Distributed content might be an appealing vision even at the scale of DPLA, where a wide range of digital treasures reside at local public libraries, archives, and musuems. These disparate sources can be aggregated in a metadata index for discovery, with access policies supporting the curated replication of subsets in any number of locations. For each community library, its own locally relevant digital library.
Yet generally, the trajectory of digital libraries is toward big tent visions, where as much content as possible is aggregated in one database. There are engineering motivations for this approach: search and discovery are facilitated through maximum control of indexing; the costs of metadata normalization across heterogeneous collections is mitigated; more sophisticated but not necessarily more complex functionality can be offered; and retrieval algorithms are vastly simplified.

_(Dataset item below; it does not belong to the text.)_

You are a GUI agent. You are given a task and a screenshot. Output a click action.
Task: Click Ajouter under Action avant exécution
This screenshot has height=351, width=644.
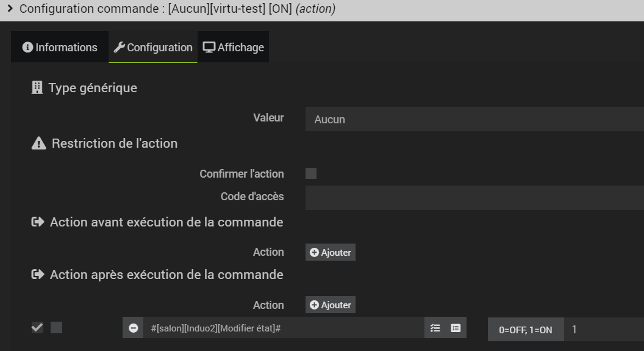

Beyond that, large aggregations permit multiplier effects through additive services that work at scale, including social recommending, semantic applications that apply thesauri and ontologies to repositories, and the ability to form attachments to other network-based collections. While some network affordances could be associated with smaller, distributed library caches, the initiation cost and management of information resource attachment or linkage can be significant, and is arguably best achieved at the highest possible level of aggregation. This is the motivation for the partnership between DPLA and Europeana – global services are hard to knit together at the level of community.
Moreover, western technologists often forget that most of the world accesses the Internet through mobile devices. As Mary Meeker reminds us in her 2011 report, the “megatrend of the 21st Century” will be the empowerment of people via connected mobile devices. Over 70 percent of India’s population has a mobile phone – over 800 million people with wireless subscriptions. In this light, only the most severe political, social, or economic repression argues for preferential local access of digital libraries if they are available on a global scale. When revolts against despotic regimes are plotted via twitter and Facebook, and witness photographs are posted to Flickr!, there’s little reason to curate local collections of materials that live in a stand-apart library – we live in an ever increasingly connected world.
This is a complex debate, and it may well be that at the next “local maximum” point of our network evolution, we will once again re-distribute network resources to a more atomic level. At this time, we’re still still learning how to work together globally, and if we are lucky, we may be able to next learn how to bring the world to the village.